▸ **TEXT EXCERPT**
If the drug is shown not to be toxic during the preclinical stage, it can move to the four stages of clinical trials: phase 1, to evaluate safety and dosage; phase 2, to evaluate efficacy and side effects; phase 3, to monitor adverse reactions in a larger participant pool; and phase 4, to evaluate safety and effectiveness using several thousand volunteers.

Praedicare’s study, published in The Journal of Infectious Diseases, takes care of both the preclinical research and the first two phases of clinical trials. The research compared two treatments for Mycobacterium avium complex, a sometimes deadly lung infection caused by bacteria that live in soil and water.

Federal regulators designated the lung disease as an orphan, meaning it’s a condition for which researching new treatments isn’t considered profitable. The designation is meant to incentivize drug developers to target these diseases, an often difficult task given the financial and time stakes.

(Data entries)
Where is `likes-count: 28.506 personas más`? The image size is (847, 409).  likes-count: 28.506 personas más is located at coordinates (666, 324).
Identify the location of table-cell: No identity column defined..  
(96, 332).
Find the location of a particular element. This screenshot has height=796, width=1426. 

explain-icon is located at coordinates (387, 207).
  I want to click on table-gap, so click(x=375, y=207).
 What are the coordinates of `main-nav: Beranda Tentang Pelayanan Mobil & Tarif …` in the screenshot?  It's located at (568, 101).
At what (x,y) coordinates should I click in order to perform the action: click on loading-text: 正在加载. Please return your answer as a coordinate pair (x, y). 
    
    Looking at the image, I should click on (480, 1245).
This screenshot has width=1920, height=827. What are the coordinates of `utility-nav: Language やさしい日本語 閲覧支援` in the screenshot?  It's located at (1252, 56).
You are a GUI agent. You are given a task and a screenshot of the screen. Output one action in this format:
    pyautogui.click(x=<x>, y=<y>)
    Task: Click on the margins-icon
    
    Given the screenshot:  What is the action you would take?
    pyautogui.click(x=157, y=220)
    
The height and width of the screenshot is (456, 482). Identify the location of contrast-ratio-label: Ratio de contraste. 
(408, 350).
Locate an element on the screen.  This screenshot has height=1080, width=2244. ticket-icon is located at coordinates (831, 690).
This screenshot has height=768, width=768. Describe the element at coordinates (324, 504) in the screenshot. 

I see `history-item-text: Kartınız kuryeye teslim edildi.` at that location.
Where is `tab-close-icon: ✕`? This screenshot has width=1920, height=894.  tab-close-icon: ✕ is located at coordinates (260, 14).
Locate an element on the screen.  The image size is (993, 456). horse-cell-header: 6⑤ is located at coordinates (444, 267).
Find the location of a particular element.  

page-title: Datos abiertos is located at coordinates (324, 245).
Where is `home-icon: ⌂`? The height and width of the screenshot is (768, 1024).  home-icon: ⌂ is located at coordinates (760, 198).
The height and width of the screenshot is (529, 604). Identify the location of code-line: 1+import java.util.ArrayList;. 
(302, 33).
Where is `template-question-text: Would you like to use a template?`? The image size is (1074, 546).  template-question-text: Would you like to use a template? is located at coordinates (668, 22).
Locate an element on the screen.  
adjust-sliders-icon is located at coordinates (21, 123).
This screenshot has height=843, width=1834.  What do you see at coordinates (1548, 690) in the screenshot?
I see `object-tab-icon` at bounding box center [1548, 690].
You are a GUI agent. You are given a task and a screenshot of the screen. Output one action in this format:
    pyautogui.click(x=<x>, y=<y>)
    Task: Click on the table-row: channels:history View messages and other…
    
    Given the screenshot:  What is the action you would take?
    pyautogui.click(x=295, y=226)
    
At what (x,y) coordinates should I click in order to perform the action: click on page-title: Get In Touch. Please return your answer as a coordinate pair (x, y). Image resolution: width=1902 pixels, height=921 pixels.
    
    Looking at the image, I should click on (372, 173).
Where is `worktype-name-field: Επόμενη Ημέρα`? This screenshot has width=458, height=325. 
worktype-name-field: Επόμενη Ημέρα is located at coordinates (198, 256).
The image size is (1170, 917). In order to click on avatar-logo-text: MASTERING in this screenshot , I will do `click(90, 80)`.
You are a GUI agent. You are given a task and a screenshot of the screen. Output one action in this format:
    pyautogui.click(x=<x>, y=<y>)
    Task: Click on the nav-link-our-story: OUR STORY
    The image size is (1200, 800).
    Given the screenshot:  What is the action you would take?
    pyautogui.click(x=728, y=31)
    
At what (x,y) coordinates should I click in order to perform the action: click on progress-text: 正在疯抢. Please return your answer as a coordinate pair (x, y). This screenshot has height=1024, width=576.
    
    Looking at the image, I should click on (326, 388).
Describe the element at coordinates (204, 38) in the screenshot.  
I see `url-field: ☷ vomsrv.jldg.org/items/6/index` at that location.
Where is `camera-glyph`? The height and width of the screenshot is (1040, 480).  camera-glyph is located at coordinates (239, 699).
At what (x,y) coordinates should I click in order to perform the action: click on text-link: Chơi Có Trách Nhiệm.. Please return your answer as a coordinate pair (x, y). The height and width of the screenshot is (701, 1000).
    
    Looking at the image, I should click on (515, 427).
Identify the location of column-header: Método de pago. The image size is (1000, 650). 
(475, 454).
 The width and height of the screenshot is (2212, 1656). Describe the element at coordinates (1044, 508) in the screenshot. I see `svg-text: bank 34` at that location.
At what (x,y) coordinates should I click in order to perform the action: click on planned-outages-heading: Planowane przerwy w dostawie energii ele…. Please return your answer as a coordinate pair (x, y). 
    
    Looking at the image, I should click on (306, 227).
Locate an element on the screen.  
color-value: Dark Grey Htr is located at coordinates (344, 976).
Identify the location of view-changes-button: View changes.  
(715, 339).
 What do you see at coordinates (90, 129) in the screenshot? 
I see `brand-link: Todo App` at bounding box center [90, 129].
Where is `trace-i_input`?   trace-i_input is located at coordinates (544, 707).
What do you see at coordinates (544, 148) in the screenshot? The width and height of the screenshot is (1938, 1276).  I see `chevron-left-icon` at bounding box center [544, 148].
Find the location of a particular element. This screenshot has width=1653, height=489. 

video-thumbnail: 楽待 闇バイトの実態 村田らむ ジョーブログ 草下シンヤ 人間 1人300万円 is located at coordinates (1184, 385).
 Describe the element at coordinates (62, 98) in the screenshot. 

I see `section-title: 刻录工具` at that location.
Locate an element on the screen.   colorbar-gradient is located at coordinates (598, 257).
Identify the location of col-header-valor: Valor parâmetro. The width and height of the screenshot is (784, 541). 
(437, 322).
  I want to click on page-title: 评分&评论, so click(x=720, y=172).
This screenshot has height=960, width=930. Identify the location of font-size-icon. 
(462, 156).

▸ **WORK ORDER**
Translate this sentence from the text on drug trials into Spanish: "The research compared two treatments for Mycobacterium avium complex, a sometimes deadly lung infection caused by bacteria that live in soil and water."

▸ **SOLUTION BELOW**
La investigación comparó dos tratamientos para el complejo Mycobacterium avium, una infección pulmonar a veces mortal causada por bacterias que viven en el suelo y el agua.